Problem to work on. Rewrite all of the items below, changing every "GUI agent" to "interface agent" and leaving everything else as it is.

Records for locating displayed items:
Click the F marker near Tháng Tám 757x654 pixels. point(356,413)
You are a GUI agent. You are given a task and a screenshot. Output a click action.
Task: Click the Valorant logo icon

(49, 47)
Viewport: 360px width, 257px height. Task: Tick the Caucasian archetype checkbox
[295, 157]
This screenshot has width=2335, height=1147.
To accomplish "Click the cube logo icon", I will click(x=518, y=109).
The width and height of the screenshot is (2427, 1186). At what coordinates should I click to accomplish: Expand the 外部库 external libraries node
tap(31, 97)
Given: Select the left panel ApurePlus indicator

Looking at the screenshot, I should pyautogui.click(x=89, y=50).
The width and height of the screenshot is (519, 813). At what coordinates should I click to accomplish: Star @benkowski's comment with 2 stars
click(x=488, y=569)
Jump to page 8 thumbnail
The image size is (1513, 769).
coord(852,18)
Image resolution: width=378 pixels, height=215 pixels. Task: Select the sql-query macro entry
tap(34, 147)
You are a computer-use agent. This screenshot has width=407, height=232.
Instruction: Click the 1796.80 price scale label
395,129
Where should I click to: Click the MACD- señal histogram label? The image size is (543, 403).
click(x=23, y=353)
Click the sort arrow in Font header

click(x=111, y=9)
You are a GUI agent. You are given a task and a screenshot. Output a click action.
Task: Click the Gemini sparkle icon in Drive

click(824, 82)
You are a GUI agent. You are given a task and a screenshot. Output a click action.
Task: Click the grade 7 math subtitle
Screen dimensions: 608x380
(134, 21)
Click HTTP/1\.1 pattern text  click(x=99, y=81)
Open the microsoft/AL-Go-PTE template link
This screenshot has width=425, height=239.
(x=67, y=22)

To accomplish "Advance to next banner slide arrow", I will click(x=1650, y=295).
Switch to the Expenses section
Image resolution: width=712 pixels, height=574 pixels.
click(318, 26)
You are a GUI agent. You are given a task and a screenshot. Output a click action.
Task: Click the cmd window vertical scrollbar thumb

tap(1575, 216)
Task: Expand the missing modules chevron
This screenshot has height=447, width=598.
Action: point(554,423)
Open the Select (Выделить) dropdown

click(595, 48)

Answer to the exercise.
Click the F marker near Tháng Tám 757x654 pixels. point(356,413)
You are a interface agent. You are given a task and a screenshot. Output a click action.
Task: Click the Valorant logo icon

(49, 47)
Viewport: 360px width, 257px height. Task: Tick the Caucasian archetype checkbox
[295, 157]
This screenshot has width=2335, height=1147.
To accomplish "Click the cube logo icon", I will click(x=518, y=109).
The width and height of the screenshot is (2427, 1186). At what coordinates should I click to accomplish: Expand the 外部库 external libraries node
tap(31, 97)
Given: Select the left panel ApurePlus indicator

Looking at the screenshot, I should pyautogui.click(x=89, y=50).
The width and height of the screenshot is (519, 813). At what coordinates should I click to accomplish: Star @benkowski's comment with 2 stars
click(x=488, y=569)
Jump to page 8 thumbnail
The image size is (1513, 769).
coord(852,18)
Image resolution: width=378 pixels, height=215 pixels. Task: Select the sql-query macro entry
tap(34, 147)
You are a computer-use agent. This screenshot has width=407, height=232.
Instruction: Click the 1796.80 price scale label
395,129
Where should I click to: Click the MACD- señal histogram label? The image size is (543, 403).
click(x=23, y=353)
Click the sort arrow in Font header

click(x=111, y=9)
You are a interface agent. You are given a task and a screenshot. Output a click action.
Task: Click the Gemini sparkle icon in Drive

click(824, 82)
You are a interface agent. You are given a task and a screenshot. Output a click action.
Task: Click the grade 7 math subtitle
Screen dimensions: 608x380
(134, 21)
Click HTTP/1\.1 pattern text  click(x=99, y=81)
Open the microsoft/AL-Go-PTE template link
This screenshot has width=425, height=239.
(x=67, y=22)

To accomplish "Advance to next banner slide arrow", I will click(x=1650, y=295).
Switch to the Expenses section
Image resolution: width=712 pixels, height=574 pixels.
click(318, 26)
You are a interface agent. You are given a task and a screenshot. Output a click action.
Task: Click the cmd window vertical scrollbar thumb

tap(1575, 216)
Task: Expand the missing modules chevron
This screenshot has height=447, width=598.
Action: point(554,423)
Open the Select (Выделить) dropdown

click(595, 48)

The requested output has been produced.